“ONce a human being has arrived on this Earth, communication is the largest single factor in determining what happens to him in the world.” – Virginia Satir

This is a quote that I will remember and use for the rest of my life.  It’s encouraging, inspiring, and yet it is also extremely daunting.  My greatest skill is communication , so that is why it is encouraging, but I am also careless with my words l, or use them as weapons to wound and hurt.  Th hear this quote and to think upon it, that my skill or lack thereof and the role that this will play in my life makes me realize that I have a lot of improving to do.  It has made me decide to devote my full effort to this class (Public Speaking)  so that I can get everything possible out of it to maximize my potential.
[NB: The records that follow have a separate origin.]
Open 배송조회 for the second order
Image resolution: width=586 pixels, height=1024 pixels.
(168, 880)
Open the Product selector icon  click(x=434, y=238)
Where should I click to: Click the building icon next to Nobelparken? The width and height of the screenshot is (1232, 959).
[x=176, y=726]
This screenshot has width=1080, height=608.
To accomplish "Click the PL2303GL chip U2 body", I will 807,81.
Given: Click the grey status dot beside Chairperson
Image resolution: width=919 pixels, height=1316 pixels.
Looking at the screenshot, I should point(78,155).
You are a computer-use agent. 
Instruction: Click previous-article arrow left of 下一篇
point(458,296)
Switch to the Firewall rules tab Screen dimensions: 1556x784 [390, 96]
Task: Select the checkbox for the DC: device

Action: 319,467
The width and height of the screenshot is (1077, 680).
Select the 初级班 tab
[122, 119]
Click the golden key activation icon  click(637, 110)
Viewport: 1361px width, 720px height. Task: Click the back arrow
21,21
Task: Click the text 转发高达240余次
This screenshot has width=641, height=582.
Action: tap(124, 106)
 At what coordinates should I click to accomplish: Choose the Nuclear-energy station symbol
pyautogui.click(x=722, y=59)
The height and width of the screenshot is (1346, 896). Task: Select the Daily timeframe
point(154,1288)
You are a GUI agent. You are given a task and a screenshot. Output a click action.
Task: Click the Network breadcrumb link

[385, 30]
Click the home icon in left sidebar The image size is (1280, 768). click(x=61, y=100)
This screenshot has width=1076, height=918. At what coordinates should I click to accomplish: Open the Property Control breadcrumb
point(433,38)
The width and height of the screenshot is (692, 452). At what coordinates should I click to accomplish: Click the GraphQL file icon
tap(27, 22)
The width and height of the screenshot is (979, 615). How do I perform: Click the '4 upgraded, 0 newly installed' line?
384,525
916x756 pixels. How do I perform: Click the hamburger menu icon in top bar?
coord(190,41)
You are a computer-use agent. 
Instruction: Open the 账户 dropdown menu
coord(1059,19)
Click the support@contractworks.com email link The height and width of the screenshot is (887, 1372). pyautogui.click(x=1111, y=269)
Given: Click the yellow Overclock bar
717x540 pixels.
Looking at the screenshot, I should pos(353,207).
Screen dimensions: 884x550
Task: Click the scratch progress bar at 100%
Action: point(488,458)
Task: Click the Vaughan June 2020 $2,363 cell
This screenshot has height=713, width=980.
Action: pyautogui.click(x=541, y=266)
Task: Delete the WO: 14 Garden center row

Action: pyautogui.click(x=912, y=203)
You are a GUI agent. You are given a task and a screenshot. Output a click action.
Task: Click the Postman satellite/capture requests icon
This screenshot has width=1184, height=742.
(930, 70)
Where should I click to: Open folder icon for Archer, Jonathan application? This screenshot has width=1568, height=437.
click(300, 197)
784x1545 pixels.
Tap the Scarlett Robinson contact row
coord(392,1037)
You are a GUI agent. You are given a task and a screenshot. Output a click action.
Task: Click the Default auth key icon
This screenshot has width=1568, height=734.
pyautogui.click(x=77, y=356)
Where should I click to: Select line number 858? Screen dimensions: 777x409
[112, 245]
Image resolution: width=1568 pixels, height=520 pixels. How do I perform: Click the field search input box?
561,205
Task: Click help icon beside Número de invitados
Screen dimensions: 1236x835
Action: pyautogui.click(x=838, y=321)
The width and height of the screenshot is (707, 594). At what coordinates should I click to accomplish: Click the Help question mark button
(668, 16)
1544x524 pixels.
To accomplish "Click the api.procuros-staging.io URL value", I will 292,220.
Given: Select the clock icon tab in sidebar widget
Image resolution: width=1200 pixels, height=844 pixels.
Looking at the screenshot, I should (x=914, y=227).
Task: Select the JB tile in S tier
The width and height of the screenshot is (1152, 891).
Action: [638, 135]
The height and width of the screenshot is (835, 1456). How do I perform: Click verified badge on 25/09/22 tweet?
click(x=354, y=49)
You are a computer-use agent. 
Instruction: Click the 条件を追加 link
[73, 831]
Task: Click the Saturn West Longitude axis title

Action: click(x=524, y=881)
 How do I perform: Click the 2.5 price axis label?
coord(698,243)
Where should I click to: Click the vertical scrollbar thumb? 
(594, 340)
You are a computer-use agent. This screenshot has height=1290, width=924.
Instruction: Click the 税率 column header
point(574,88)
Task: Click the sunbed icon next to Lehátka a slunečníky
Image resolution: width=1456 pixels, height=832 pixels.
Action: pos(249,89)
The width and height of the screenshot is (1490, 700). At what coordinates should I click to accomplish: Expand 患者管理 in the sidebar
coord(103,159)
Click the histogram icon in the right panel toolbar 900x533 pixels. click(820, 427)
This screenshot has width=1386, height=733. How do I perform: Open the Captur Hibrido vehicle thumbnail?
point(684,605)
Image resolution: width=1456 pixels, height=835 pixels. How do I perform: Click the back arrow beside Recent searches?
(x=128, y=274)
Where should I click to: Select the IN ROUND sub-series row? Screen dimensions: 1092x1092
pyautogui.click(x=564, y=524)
One of the things that struck me about this chapter was the part where it said that communication is irreversible.  I like the quote: “One seldom regrets unspoken words.”  Like I said earlier, I have the gift of gab, but I often speak  without thinking about the impact my words will have.  This is a great problem for me because I am at the crossroads of my life, in the next couple of years and my actions, words, behavior during them will determine what happens with the rest of my life.  My biggest challenge over the last couple of years has been slowing myself down.  When somebody asks what is going on with me I tell them “slow motion.”  This is a reminder to myself to slow down and think before I act, or speak.  I used to operate under the misconception that I had to be moving fast at all times or I would gt bored or not get to my destination.  Now I understand that “slow motion is better than no motion, and no motion is better than moving backwards.”  I fully believe that when I master this in my speech than I will have mattered it in all aspects of my life.

I also was a big fan of the book “Communication Skills for your life.”  The part where it said that every time you talk with someone you either enlarge or diminish that person hit hard.  I am playing chess with my life right now, those reminders serve to drive somehow everything I do and say matters.  In addition I do not wish to be the kind of person who when others finish a conversation with me they do not want to have another.  The last two things I will speak about here are the topics of “Not taking things so personally,” and “listening without verbal interruption.”  those are two things that I find myself doing with frustrating regularity.  When I take things personally, I usually respond with person ao attacks and as you can imagine I engage in a lot of verbal sparing.  As for interrupting ever since I read about the twelve second rule (wait 12 seconds before you answer someone.) I have paid more attention to that.  I find that I interrupt way too much.  Largely because I find that either what I have to say is more important or i just don’t want to hear something I already know.  Both of these reasons are rude and arrogant.and unacceptable.